The brain develops problem-solving, critical thinking, and language skills during childhood. Every time there’s head trauma, the brain has to work to repair it. For example, if a child is hit during a contact sport and their nerve cells are torn, new communication pathways inside the brain have to be found and then learned. 

Swelling could lead to less blood flow to the parts of the brain responsible for important skills. 

If there’s nerve cell damage, it forces the brain to change the routes for impulses and information and how they’re both sent and received. If a child’s brain is still developing and these things happen, it takes away from their overall ability to learn. 

It’s dangerous if a child sustains head trauma at the same time as they’re developing key learning and thinking skills. If there’s an interruption in an important brain process, then the skills might not progress as they should. 

If the injuries are happening over and over again, it’s especially damaging. 

What Can You Do?

If your child does play contact sports, there are some things you can do to make it a safer experience. 

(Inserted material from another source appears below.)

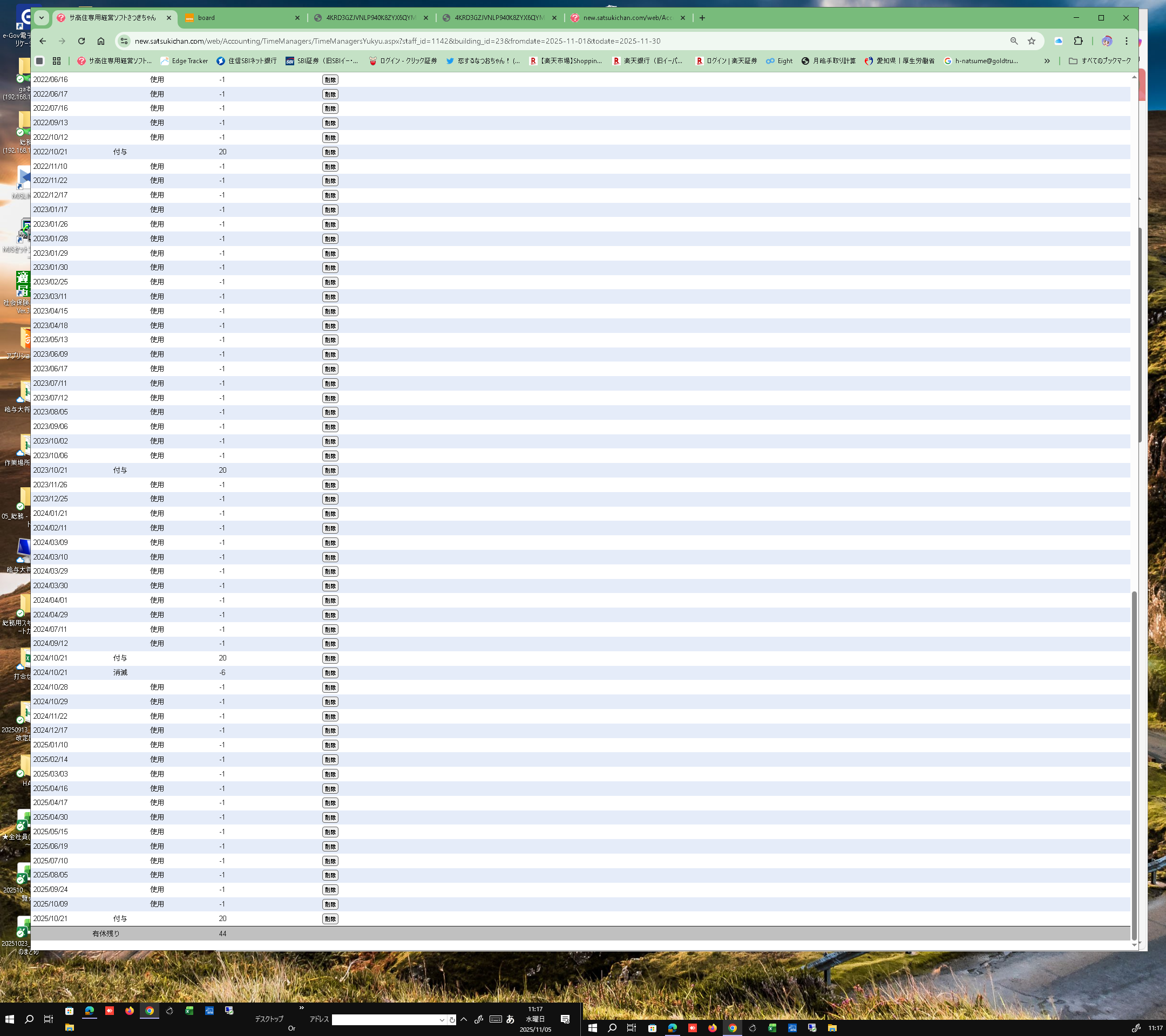The image size is (1166, 1036).
Task: Click the zoom magnifier in the address bar
Action: tap(1014, 41)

Some of these strategies to make contact sports safer include:

  • Make sure your child wears the appropriate gear at all times. Children need to have the right sports equipment before they step onto the court or field, including not only the helmet but any appropriate pads and a mouthguard. 
  • Teach your kids to play by the rules. If your child has a coach who doesn’t follow the rules, you need to have a conversation with them or find somewhere else for your child to play. 
  • The coach should check the field or court before kids play every time and make sure it’s free of any holes or debris. For night games, the field should be well-lit. 
  • Don’t let your kids overplay. Kids should take frequent breaks, and the American Academy of Pediatrics recommends at least a one-month break from a particular sport every year to prevent injury. 
  • Athletes of all ages should warm up and stretch before and after they play. 
  • Young athletes should practice frequently and follow conditioning programs that help build their strength. When someone has strong muscles, it reduces their likelihood of injury. 
  • Make sure that your child’s coach is grouping kids by size rather than age. 

Finally, if your child does experience an injury, they shouldn’t rush back into playing. They should be entirely free of symptoms before they start playing again.